[FRAGMENTO]
###
Por parte de la filosofía no bíblica se ha podido buscar un último equilibrio: el Uno, realmente Uno-Único, pero que en el resplandor de Sí mismo produce los grados cósmicos (espíritu-alma-materia), y estos grados están caracterizados esencialmente porque en un movimiento de retroceso (epitrophē) tienden hacia el Uno (ephesis), «como si pudieran tocarlo» (Hch 17,27): el equilibrio de Plotino, pero adquirido a costa de un inevitable dualismo: ¿es mística, cuando el «tocar al Uno» constituye el único y solo criterio de la verdad, o es filosofía en la contemplación de la «perfecta esfera del ser»: mundo como emanación de y reincorporación en Dios? En resumen, un equilibrio en último término solo aparente. Naturalmente, aquí podrían darse un número indefinido de epifanías.
La única salida se da en la encarnación del Hijo de Dios, que en Dios es el Otro, sin destruir la unidad del amor esencial; que más bien muestra realmente, en la unidad de amor con el Padre que fructifica en el Espíritu Santo, el concepto originario de unidad como amor. Este mostrar no es otra cosa sino la meta del sentido de la encarnación: la cruz y en ella la glorificación del amor como «resurrección». Esta prueba entregada por Dios no consiste solamente en que en la cruz el mundo pecador apartado de Dios es reasumido de nuevo, sino al mismo tiempo en la plena justificación del hecho de que la creación puede ser lo distinto de Dios, porque por su parte necesita lo otro en Dios para que él sea lo uno como amor. La cruz es ciertamente la redención del mundo, pero es también su rehabilitación frente a todas las filosofías de la caída y la apariencia, así como la solución del enigma israelita. Y ¿por qué puede el justo sufriente gritar a Dios? Porque Jesús gritó en la cruz la pregunta del «por qué» al Padre.
Es preciso afirmar: la Trinidad es el único presupuesto de una teología de la cruz; y la cruz es la única demostración de la Trinidad, porque en la entrega del Hijo por el Padre, en la «separación» efectuada por el Espíritu Santo de ambos como suprema forma del amor y superadora del pecado, se muestra que la unidad de Dios es tan grande que es capaz de disolver en sí misma lo contrario a Dios. La noche de la cruz no es el infierno, sino su superación. En esta afirmación se da la única teodicea y cosmodicea concluyente.
###
[MATERIAL DE ORIGEN]
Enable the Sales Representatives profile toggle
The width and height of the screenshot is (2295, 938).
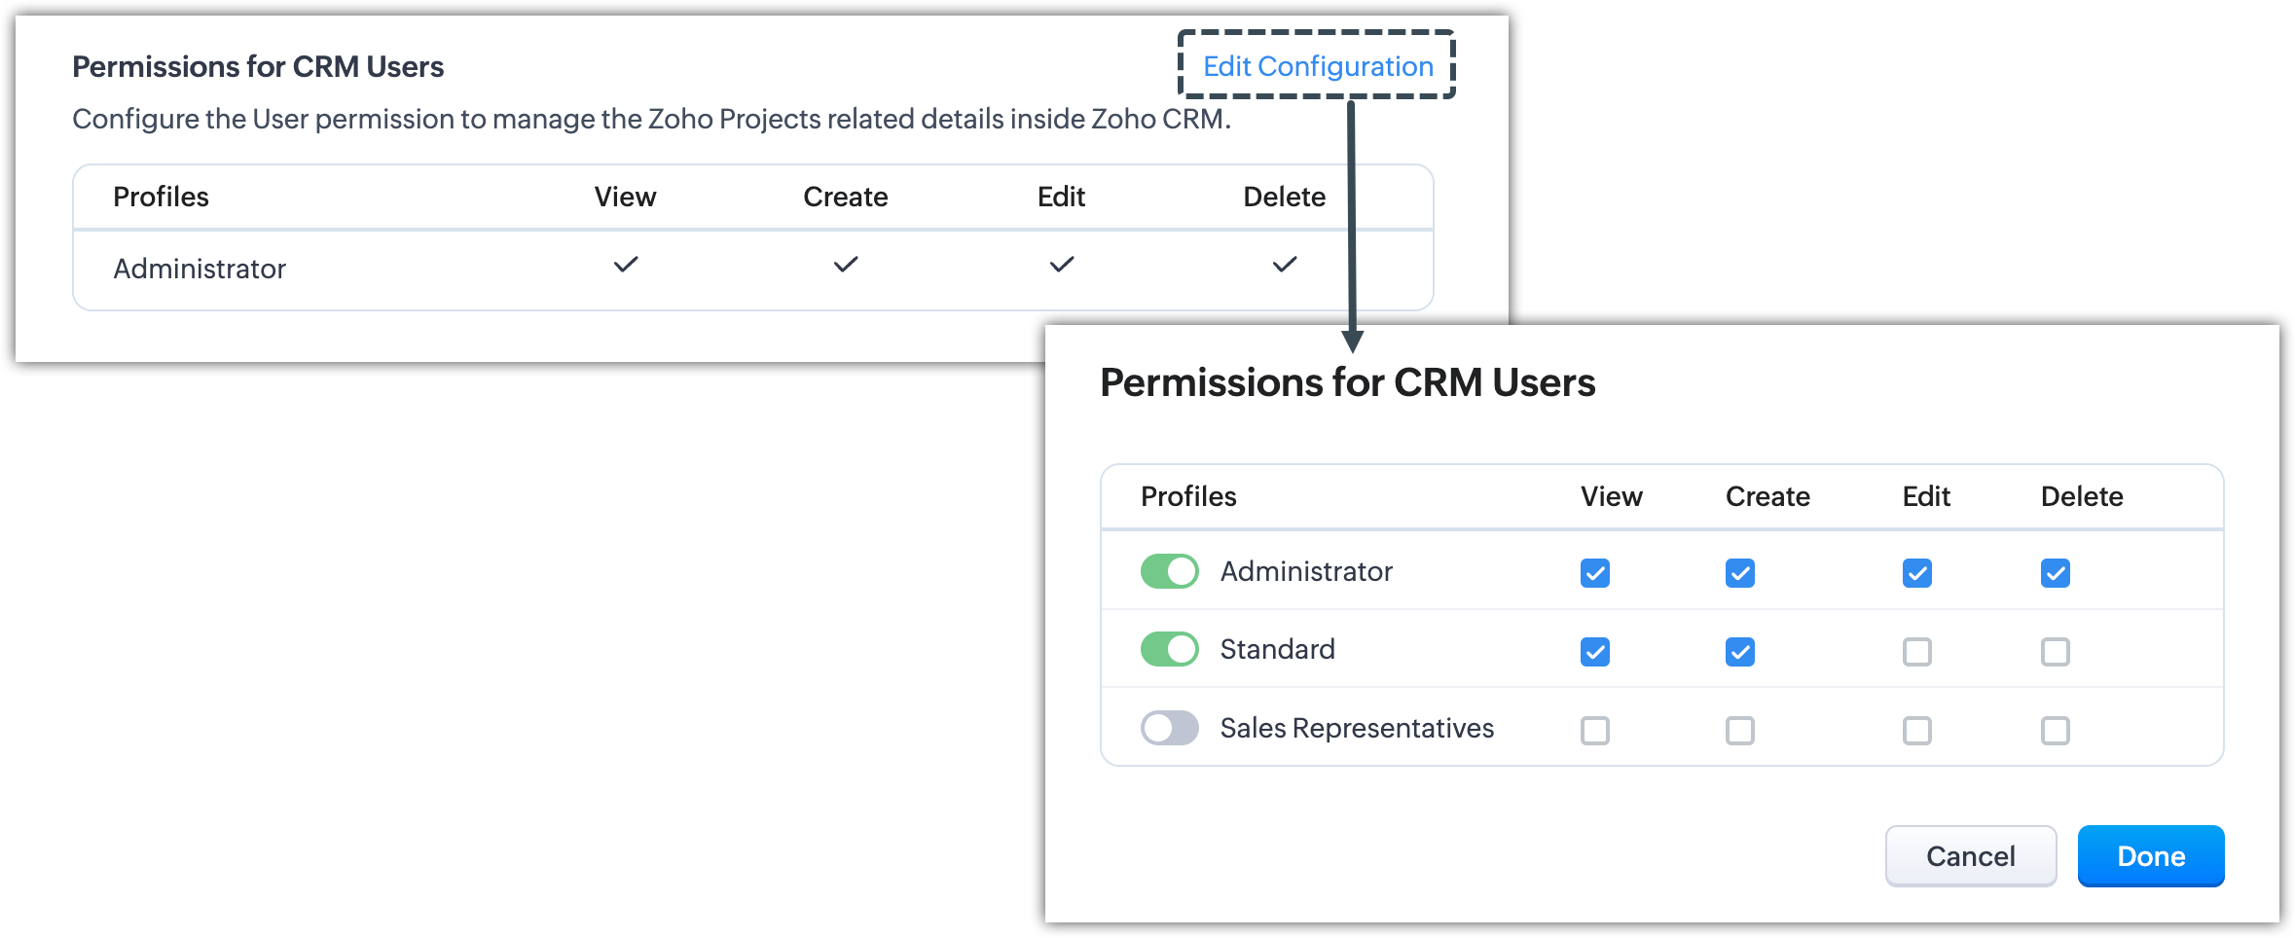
###
[LISTA DE TAREAS]
**1)** Pasa al inglés esta oración del fragmento sobre la cruz y la Trinidad: «La noche de la cruz no es el infierno, sino su superación.»
**2)** Sigue escribiendo el fragmento sobre la cruz y la Trinidad a partir de su última oración.
Los datos provienen de otra fuente.

[RESULTADOS POR TAREA]
**1)** The night of the cross is not hell, but its overcoming.

**2)**
III
Pero en la prisa por llegar a la meta, ¿no hemos saltado un paso en nuestra reflexión? Si aquí la Trinidad, que abraza a lo otro en la unidad, justifica la otreidad del mundo en su positividad, ¿ha explicado con ello ya la existencia del mundo como lo otro de Dios? ¿No nos encontramos ante el enigma veterotestamentario, que ahora parece incluso más profundo? Pues si Dios es lo último pensable y lo último plenificante, ¿para qué todavía un mundo?
Quien en este punto se atreva a seguir pensando, tiene que tener cuidado de preservar la libertad divina en la creación del mundo, y de no acuciar una necesidad que se intente deducir de una u otra forma del amor divino. Bonum diffusivum sui es un principio que amenaza con pasar por alto esa libertad. Por otra parte, el axioma de que Dios ha creado el mundo para su propia glorificación es solamente soportable si se dice que la gloria de Dios consiste en su amor, pero que Él puede ser llamado «el amor» solamente por razón de su tri-unidad. Con ello, el punto de partida para una respuesta no se puede buscar al margen del misterio trinitario.
Sin acercarnos demasiado a la libertad de Dios, hay que argumentar por ello a partir de las «personas» o hipóstasis en Dios, y para este fin nos ofrece la Revelación auténticos puntos de apoyo. Si preguntamos por qué Dios, el Padre trinitario, crea el mundo, el comienzo de la carta a los Efesios nos da la respuesta: Dios «nos ha dado a conocer el misterio de su voluntad según el benévolo designio que en él se propuso de antemano, para realizarlo en la plenitud de los tiempos: hacer que todo tenga a Cristo por cabeza, lo que está en los cielos y lo que está en la tierra: en él» (Ef 1,9-10). El Padre ha predestinado al mundo con todas sus dimensiones temporales y espaciales para la gloria del Hijo: Él, elevado sobre todas las cosas (Ef 4,10; Flp 2,9), debe ser reconocido, alabado y adorado por todas como Señor en altura inalcanzable. El amor paterno crea por tanto el mundo para glorificar al Hijo.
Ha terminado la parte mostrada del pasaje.